Google has long allowed parents a SafeSearch filtering setting that keeps kids from using the search engine to find inappropriate sites like those with explicit sexual images or text. The problem was that kids could easily change those settings. Starting Wednesday, however, the company is allowing parents to lock those settings to make it harder (though not impossible) for kids to bypass the settings. To change the settings, the parent will have to log into his or her Google account and enter a password.
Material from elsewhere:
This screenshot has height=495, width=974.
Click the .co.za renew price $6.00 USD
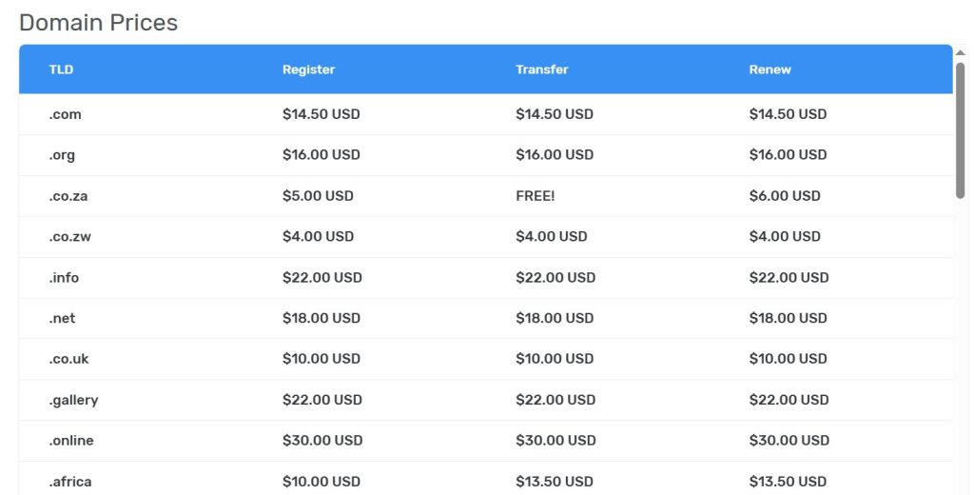point(784,196)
This is great news for parents looking to make search engines, the primary means for accessing web content, safer for kids. This is an improvement on Yahoo’s safe search password lock, which only requires a child to click “log out” to circumvent the settings. When the user logs out of Google, the Google Safe Search cookie keeps the settings intact. But as the CNET article points out though, this solution isn’t perfect:
If you set them only for Internet Explorer, for example, they won’t restrict access from Firefox, Chrome, or other browsers. Also, according to a Google representative, the child can get around the settings by using the private browsing feature that is now built into the latest versions of Firefox, Internet Explorer, and Chrome.
Not only does using the IE InPrivate setting defeat the SafeSearch lock in Google, but the safe search settings of both Yahoo and Google are defeated by simply clicking Tools/Delete Browsing History/Cookies in IE and deleting all cookies. Again, safe search password locking is a great feature for younger users, but won’t stop a tech-savvy teen. The best overall solution is for filtering vendors to build a safe search lock into their products that covers all major search engines.
Filed under: Filtering, Internet Safety
I think a better way to lock the safe search is to use K9 Web Protection. This will then apply to all users and all browsers on that computer.
An even better option is to enforce safesearch at the Internet gateway itself, so that it applies to all the machines surfing through it.
Content Filtering Proxies like SafeSquid allows you to enforce safesearch at the gateway, so that no matter what an individual user sets his preference as, safesearch is still enforced to his search queries.
Reference: http://www.safesquid.com/html/portal.php?page=137
Nothing done at the client can possibly be secure, because any tech-savvy teen can just install another browser or use a linux CD. If they don’t know how, they’ll know someone who knows. The server end can’t do much either, without a way to identify clients.
Sachin is right: The only way to impose a filter that cannot be trivially bypassed is on the network, with some sort of gateway device. But operating and maintaining one of these is beyond the skills of all but a few parents, and even they can be bypassed with a bit of work.